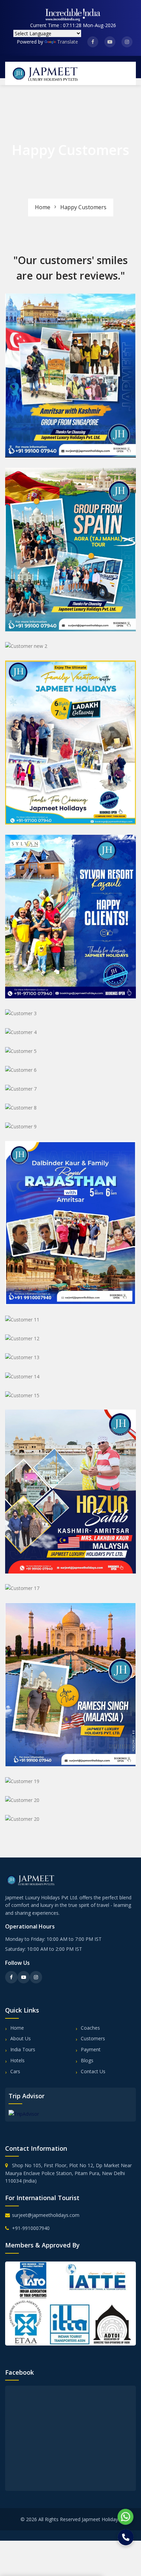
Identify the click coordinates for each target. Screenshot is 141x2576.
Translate (67, 41)
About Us (20, 2038)
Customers (93, 2038)
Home (42, 207)
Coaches (90, 2028)
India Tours (22, 2049)
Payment (91, 2049)
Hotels (17, 2060)
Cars (15, 2071)
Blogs (87, 2060)
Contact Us (93, 2071)
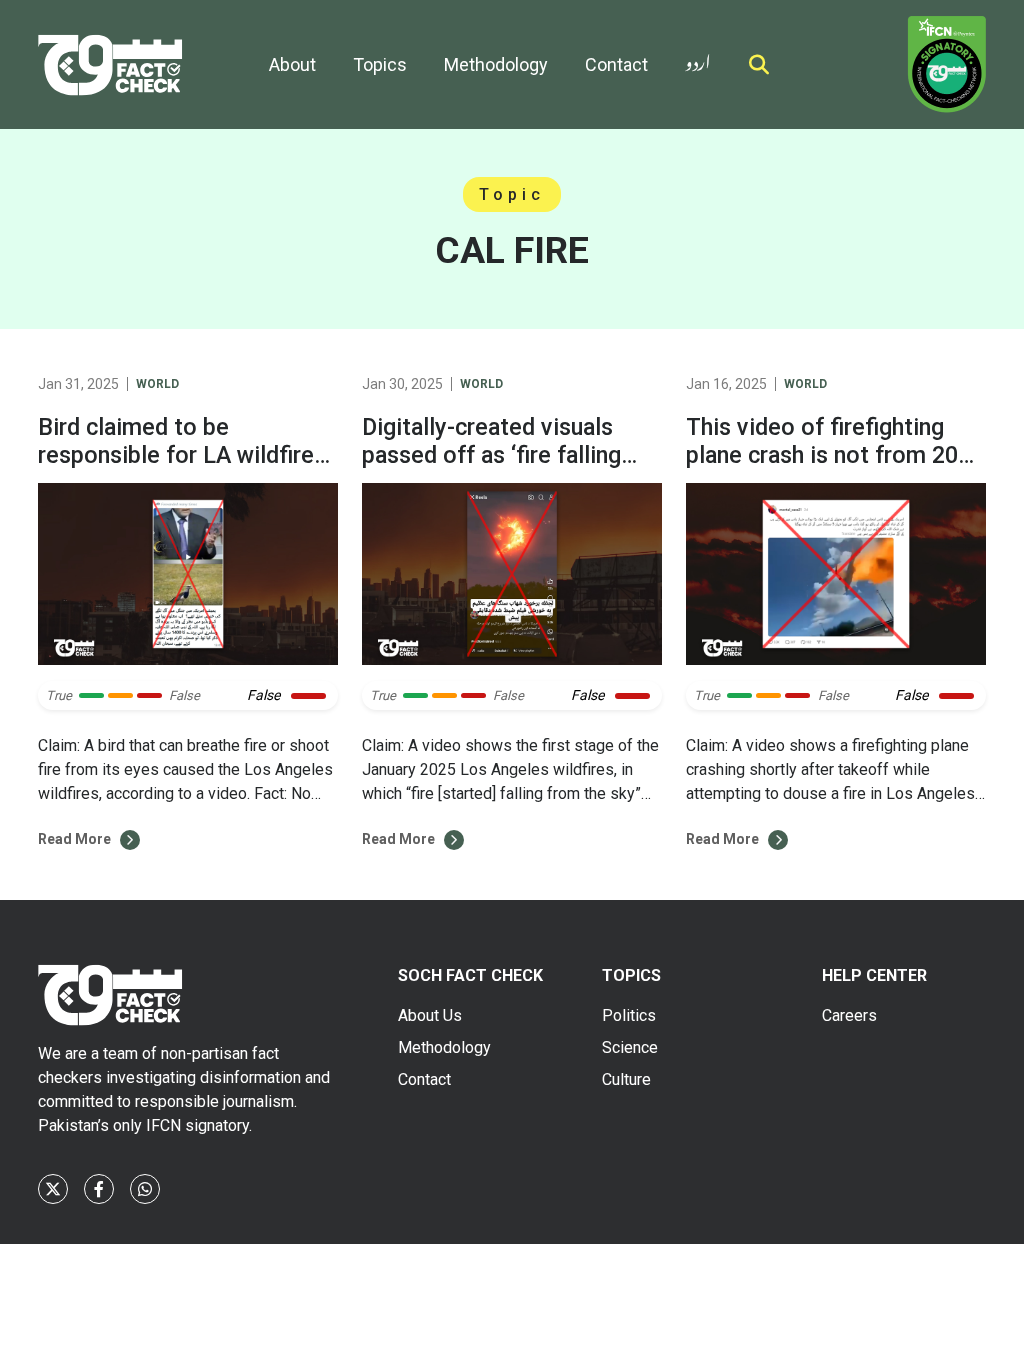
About (292, 64)
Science (630, 1047)
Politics (629, 1015)
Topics (380, 64)
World (157, 384)
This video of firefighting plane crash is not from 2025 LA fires (835, 455)
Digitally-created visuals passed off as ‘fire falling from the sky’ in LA (491, 455)
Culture (626, 1079)
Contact (616, 64)
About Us (430, 1015)
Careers (849, 1015)
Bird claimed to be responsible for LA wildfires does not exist (182, 455)
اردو (698, 58)
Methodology (496, 64)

○ ○ ○ ○

Instructions to follow | Restate each entry word for word, leaving out any pictures.

Output for this task |
Identify the click coordinates for each target. Screenshot is 141x2576.
Translate (67, 41)
About Us (20, 2038)
Customers (93, 2038)
Home (42, 207)
Coaches (90, 2028)
India Tours (22, 2049)
Payment (91, 2049)
Hotels (17, 2060)
Cars (15, 2071)
Blogs (87, 2060)
Contact Us (93, 2071)
About (292, 64)
Science (630, 1047)
Politics (629, 1015)
Topics (380, 64)
World (157, 384)
This video of firefighting plane crash is not from 2025 LA fires (835, 455)
Digitally-created visuals passed off as ‘fire falling from the sky’ in LA (491, 455)
Culture (626, 1079)
Contact (616, 64)
About Us (430, 1015)
Careers (849, 1015)
Bird claimed to be responsible for LA wildfires does not exist (182, 455)
اردو (698, 58)
Methodology (496, 64)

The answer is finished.